*TEXTO FUENTE*.
◇ ◇ ◇

Al iniciar el día, y ya con la luz brillante del sol, el camino dejaba de ser una estrecha trocha para convertirse en una serpiente que atravesaba a la sabana infectada de comején, con sus pirámides indestructibles, dura como el hormigón. Hasta donde mi vista llegaba solo veía estos montículos que se perdían en el infinito. El calor y el polvo sofocaban y nuestro anhelo era llegar al pueblo antes que el sol mostrara todo su poderío.

El pueblo era un hervidero de gente, de animales, de vehículos de toda clase, de vendedores que aprovechaban la ocasión y que ocupaban todo el lugar. Era difícil parquear y saber donde descansaríamos. Todas las sombras estaban copadas. Mientras por el pueblo no se podía caminar, era tal la cantidad de gente en un pueblo tan pequeño que todo en el pueblo colapsaba. Algunos viajaban un poco más y conseguían sitio detrás de la ciénaga, dándole un rodeo a esta, pero se perdía algo de la emoción al no estar en el sitio álgido de la celebración.

El otro lado de la ciénaga era un maremágnum de ventas de alimentos de toda clase, ventas de licor, cervezas y potentes equipos de sonido animando a los mas profanos a esperar que los devotos terminaran sus rituales y poder regresar a nuestro sitio de origen, cansados pero felices y otros, imbuidos del espíritu de Dios.

En el pueblo, la primera misa era a las cuatro de la madrugada, la segunda a las ocho, era a las que mi familia aspiraba a ir, pero casi siempre, no podían pasar de la puerta de la iglesia, llena a mas no poder, con su secuela de desmayos, gritos, alabanzas y rezos. Además, un olor al incienso al que aun soy alérgico. En los alrededores de la iglesia, los vendedores aprovechaban la oportunidad de comerciar un poco con la fe y aprovechar una bonanza que solo se da dos veces al año, en marzo y en septiembre, entre las cosas que se vendían, todas alusivas a la ocasión, ofrecían algodón, pequeñas cantidades de algodón medicinal que se adquiría a tres veces el costo de lo normal por aquellas personas que no tuvieron la precaución de llevarlo consigo. Desde un punto impreciso de la plaza enfrente de la iglesia, una fila de fieles avanzaba lentamente para entrar al templo y sobar con el algodón al Cristo crucificado, que al decir del Cura del pueblo, sudaba y si este sudor se recogía con un algodón, este algodón se tornaba milagroso y servía después para curar toda clase de males y ahuyentar a las tempestades. Mi tío Joche Doria decía que el cura y el sacristán cubrían de cera a la estatua del Cristo y esta cera se derretía después debido al calor inmenso que predominaba dentro de la iglesia, por esa razón no se podía sobar a la imagen con el algodón, solo tocarla muy suavemente y para hace cumplir esto la imagen era custodiada por dos monaguillos.

◇ ◇ ◇

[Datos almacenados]
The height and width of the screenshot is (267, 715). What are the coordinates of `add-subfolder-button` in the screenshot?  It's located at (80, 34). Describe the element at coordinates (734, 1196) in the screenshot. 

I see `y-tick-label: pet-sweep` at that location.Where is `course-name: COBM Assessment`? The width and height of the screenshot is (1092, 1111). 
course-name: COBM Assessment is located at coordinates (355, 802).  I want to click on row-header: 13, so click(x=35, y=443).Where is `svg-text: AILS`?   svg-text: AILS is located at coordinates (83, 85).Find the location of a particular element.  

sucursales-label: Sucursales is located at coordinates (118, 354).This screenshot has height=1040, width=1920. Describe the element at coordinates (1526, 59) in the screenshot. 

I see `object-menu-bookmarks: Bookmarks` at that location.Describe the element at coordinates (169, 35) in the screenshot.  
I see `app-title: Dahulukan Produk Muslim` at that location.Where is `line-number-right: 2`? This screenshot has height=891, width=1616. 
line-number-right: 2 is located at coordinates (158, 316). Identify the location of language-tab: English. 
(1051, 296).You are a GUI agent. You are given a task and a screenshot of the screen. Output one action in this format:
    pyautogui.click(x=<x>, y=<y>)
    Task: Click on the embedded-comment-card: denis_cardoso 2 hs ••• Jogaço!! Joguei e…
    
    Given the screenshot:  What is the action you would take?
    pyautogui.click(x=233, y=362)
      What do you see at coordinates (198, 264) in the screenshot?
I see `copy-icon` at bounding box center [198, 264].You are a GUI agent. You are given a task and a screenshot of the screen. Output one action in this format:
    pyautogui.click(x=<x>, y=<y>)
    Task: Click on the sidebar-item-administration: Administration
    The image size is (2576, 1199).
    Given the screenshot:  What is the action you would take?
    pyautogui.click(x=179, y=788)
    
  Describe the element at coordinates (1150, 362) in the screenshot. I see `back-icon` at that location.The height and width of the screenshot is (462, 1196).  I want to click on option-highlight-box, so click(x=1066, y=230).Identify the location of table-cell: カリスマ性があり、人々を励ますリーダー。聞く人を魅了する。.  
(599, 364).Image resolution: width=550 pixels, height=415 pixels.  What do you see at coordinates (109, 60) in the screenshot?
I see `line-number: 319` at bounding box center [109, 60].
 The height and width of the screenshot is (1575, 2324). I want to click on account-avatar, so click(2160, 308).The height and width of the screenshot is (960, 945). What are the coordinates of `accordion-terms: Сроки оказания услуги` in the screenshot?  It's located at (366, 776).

◇ ◇ ◇

*CONSIGNA 1*. Según lo que decía el tío Joche Doria en el texto fuente, ¿por qué no se podía sobar la imagen del Cristo con el algodón? Contesta en una a tres oraciones.
*CONSIGNA 2*. En el texto fuente, ¿en qué meses se da la bonanza que aprovechan los vendedores alrededor de la iglesia?
Los registros no tienen relación con el texto fuente.

*RESPUESTA FINAL 1*. Porque el cura y el sacristán cubrían la estatua con cera, y esa cera se derretía por el calor inmenso dentro de la iglesia. Por eso solo se podía tocar la imagen muy suavemente, y dos monaguillos la custodiaban para que se cumpliera.

*RESPUESTA FINAL 2*. En marzo y en septiembre.